> **Problem statement**
Rewrite these rows with "Viewport" replaced by "Window size" and everything else kept the same. Leave the pictures out of your version.

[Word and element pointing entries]
----

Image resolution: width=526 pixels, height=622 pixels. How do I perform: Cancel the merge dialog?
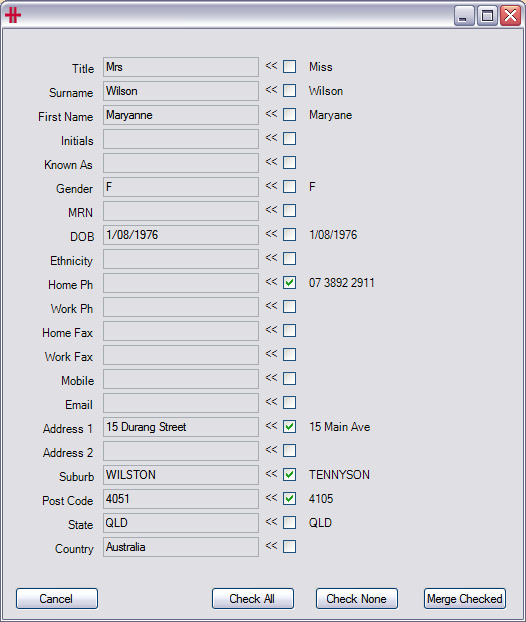click(x=57, y=599)
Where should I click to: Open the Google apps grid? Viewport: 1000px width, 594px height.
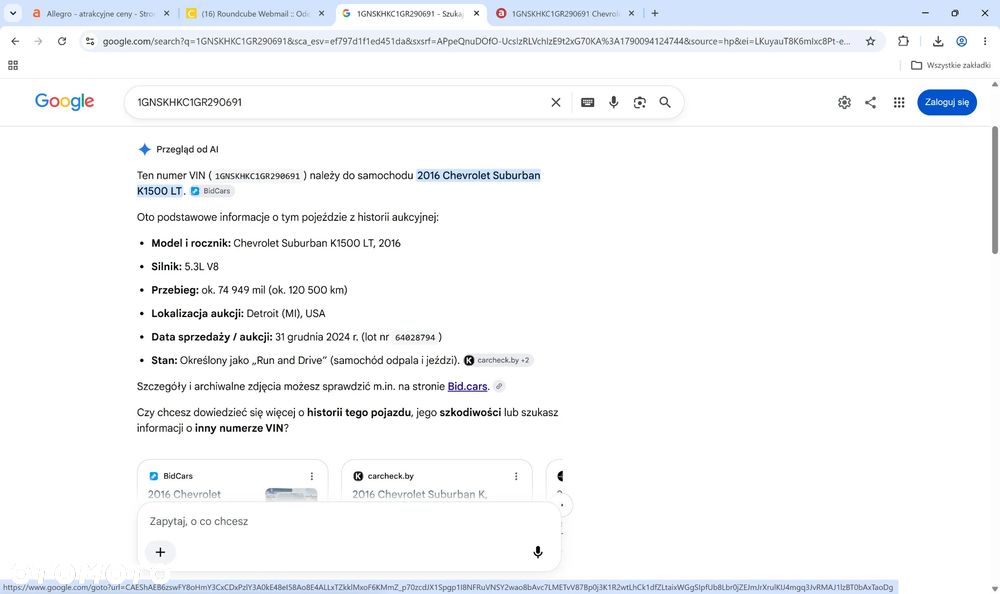(x=899, y=102)
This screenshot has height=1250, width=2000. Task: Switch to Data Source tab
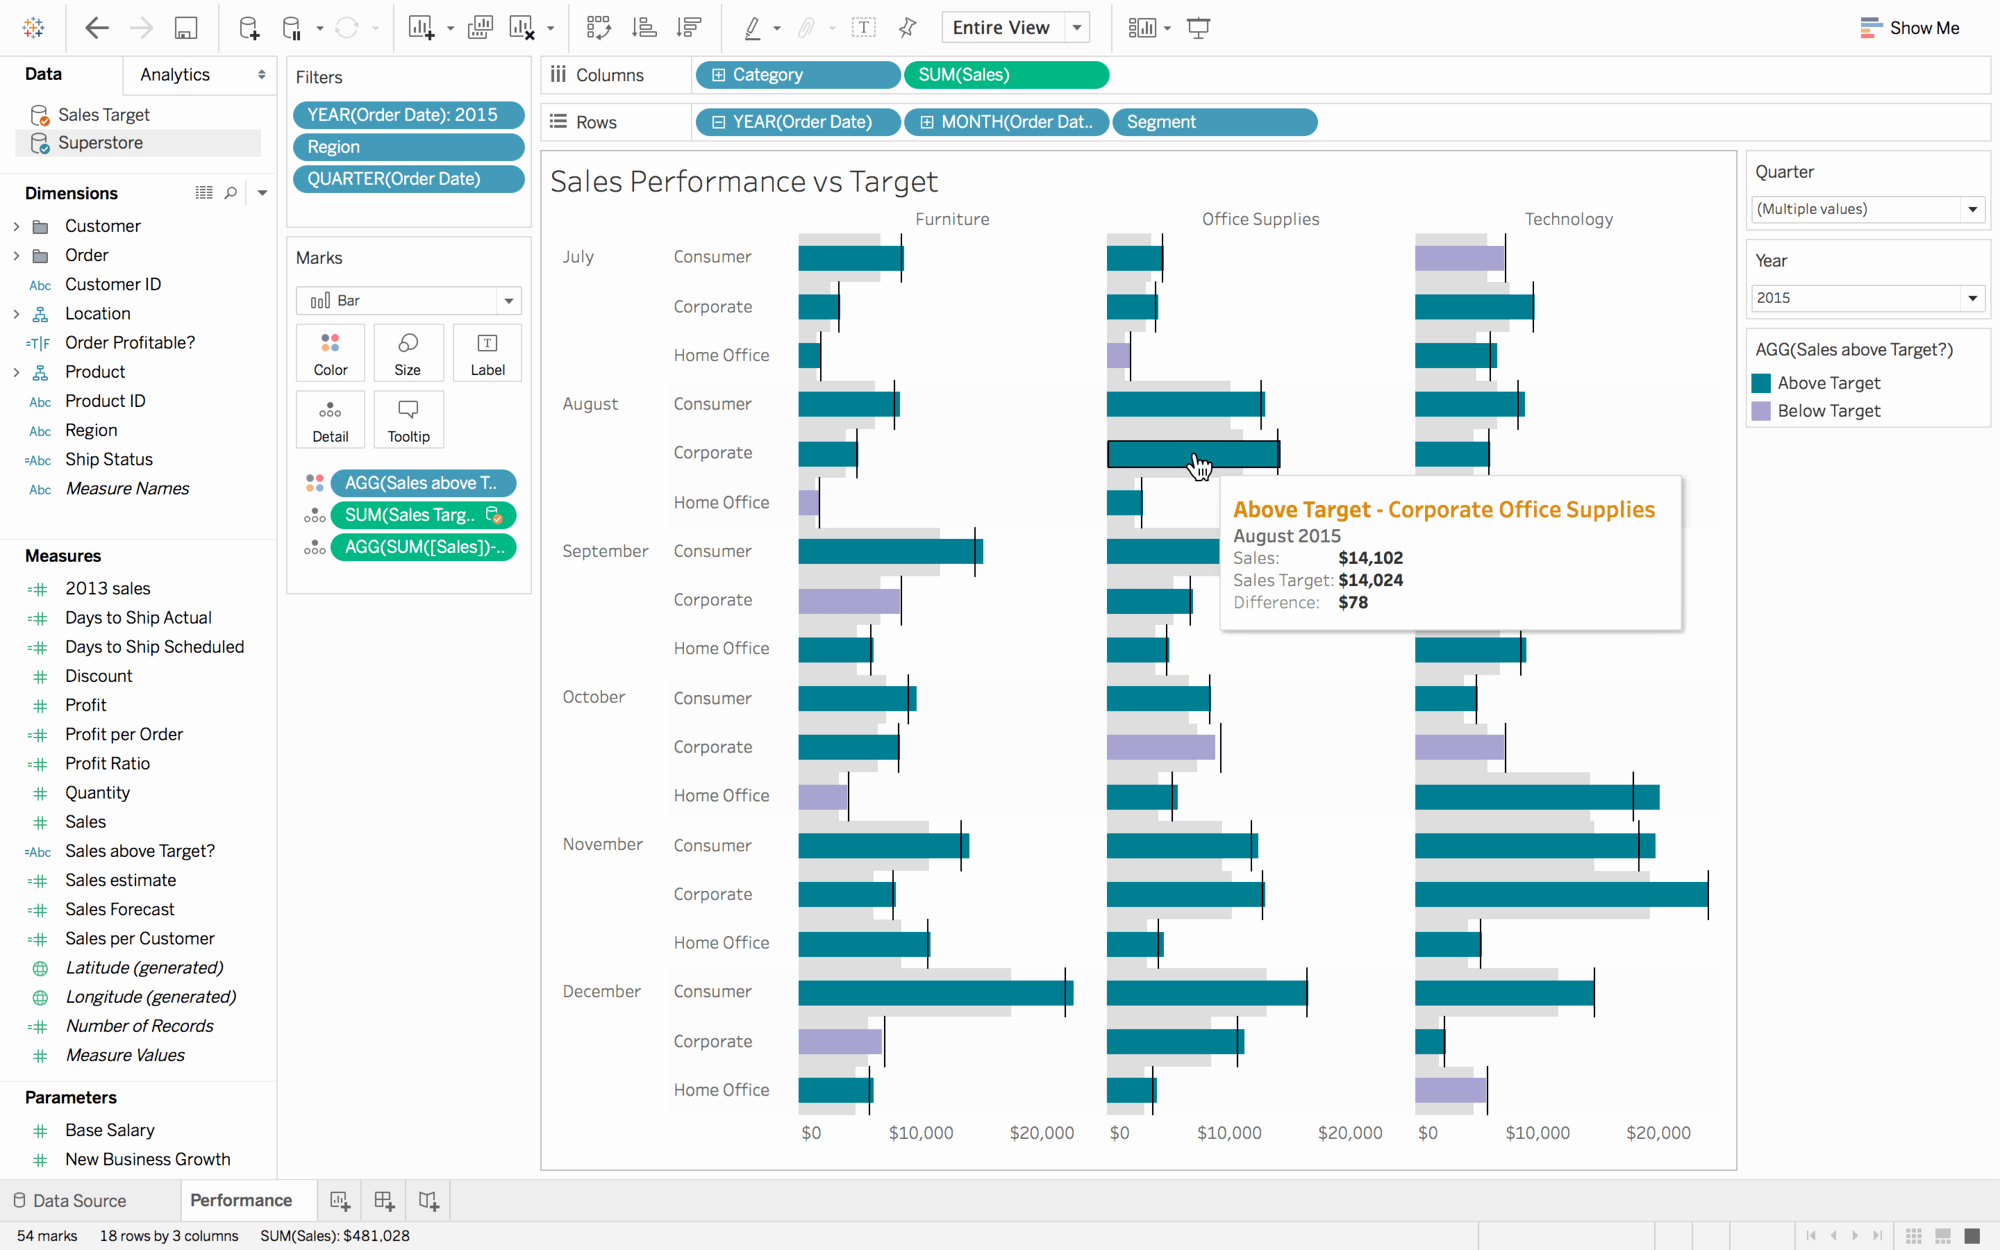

----

> **The answer**
Image resolution: width=526 pixels, height=622 pixels. How do I perform: Cancel the merge dialog?
click(x=57, y=599)
Where should I click to: Open the Google apps grid? Window size: 1000px width, 594px height.
(x=899, y=102)
This screenshot has height=1250, width=2000. Task: Switch to Data Source tab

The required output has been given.